The courtroom event was interesting where the lawyers physically defend their client/position. Did not understand the significance of Madam L____ C___.
IMHO the story fell apart for me and my understanding, with the religious discussions…maybe not the first one since that was part and parcel of what a Rev does. I think I got a little tired of the debates, and because it was rather awkward in that he is sinning, but wants to convert Gwynn. But, that also illustrates the human and weakness to temptation.
This was a dark fantasy for me.
Hi Joe from YYZ! (Toronto)
Short comment as typing into PDA. Had Gero moment – go see YPF or go to my fave TO bar & maybe see some friends? *sigh* Chose the bar, but hope to see YPF later this week – and maybe drag some people w/ me. 🙂
How long will Fondy be gone?
Very excited about SGA premiere this Fri! Got it on my calendar!
They may not have survived the school holiday crowds.
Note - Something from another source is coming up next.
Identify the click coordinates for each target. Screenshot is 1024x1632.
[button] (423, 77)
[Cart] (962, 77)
Should I send a search party?
“…the special Michel Cluizel chocolate tasting I’ve been invited to on Wednesday…”
I. hate. you.
Argh! Only up to Page 130 of The Etched City. Finding it very difficult to read on a PC.
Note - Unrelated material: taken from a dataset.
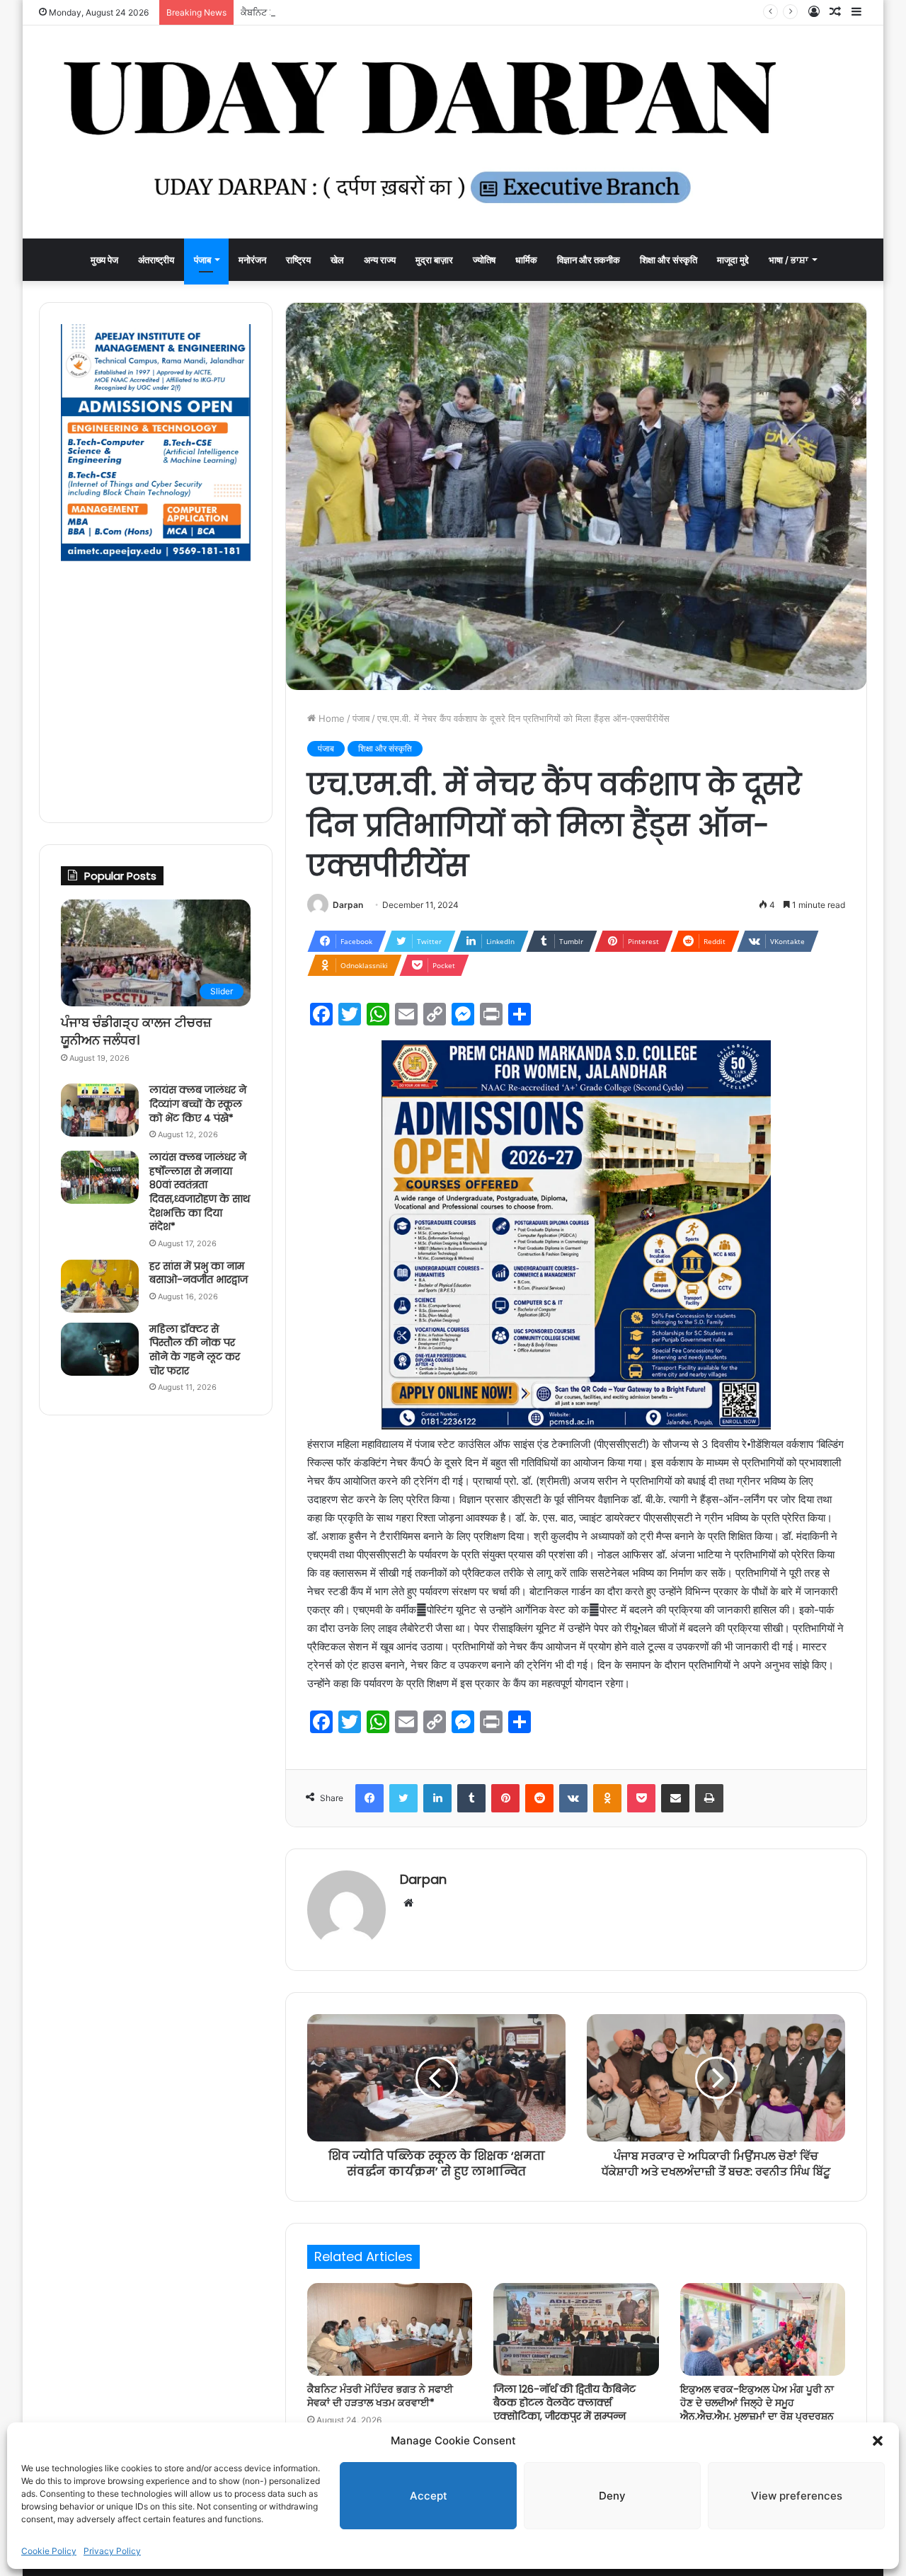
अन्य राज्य (380, 259)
I have a non-book question for K.J Bishop if that is ok Joe? Please ignore this comment if you think it is inappropriate.
K.J Bishop – What was your motivation for moving to Thailand from Australia?
Was it for inspiration, job opportunities, change in lifestyle?
My reason for asking…
Our long term goal (in around 5 years to get everything in place) is to sell up most items here in Australia and live in Thailand for a much simpler life as opposed the crazy, materialistic world that surrounds us here.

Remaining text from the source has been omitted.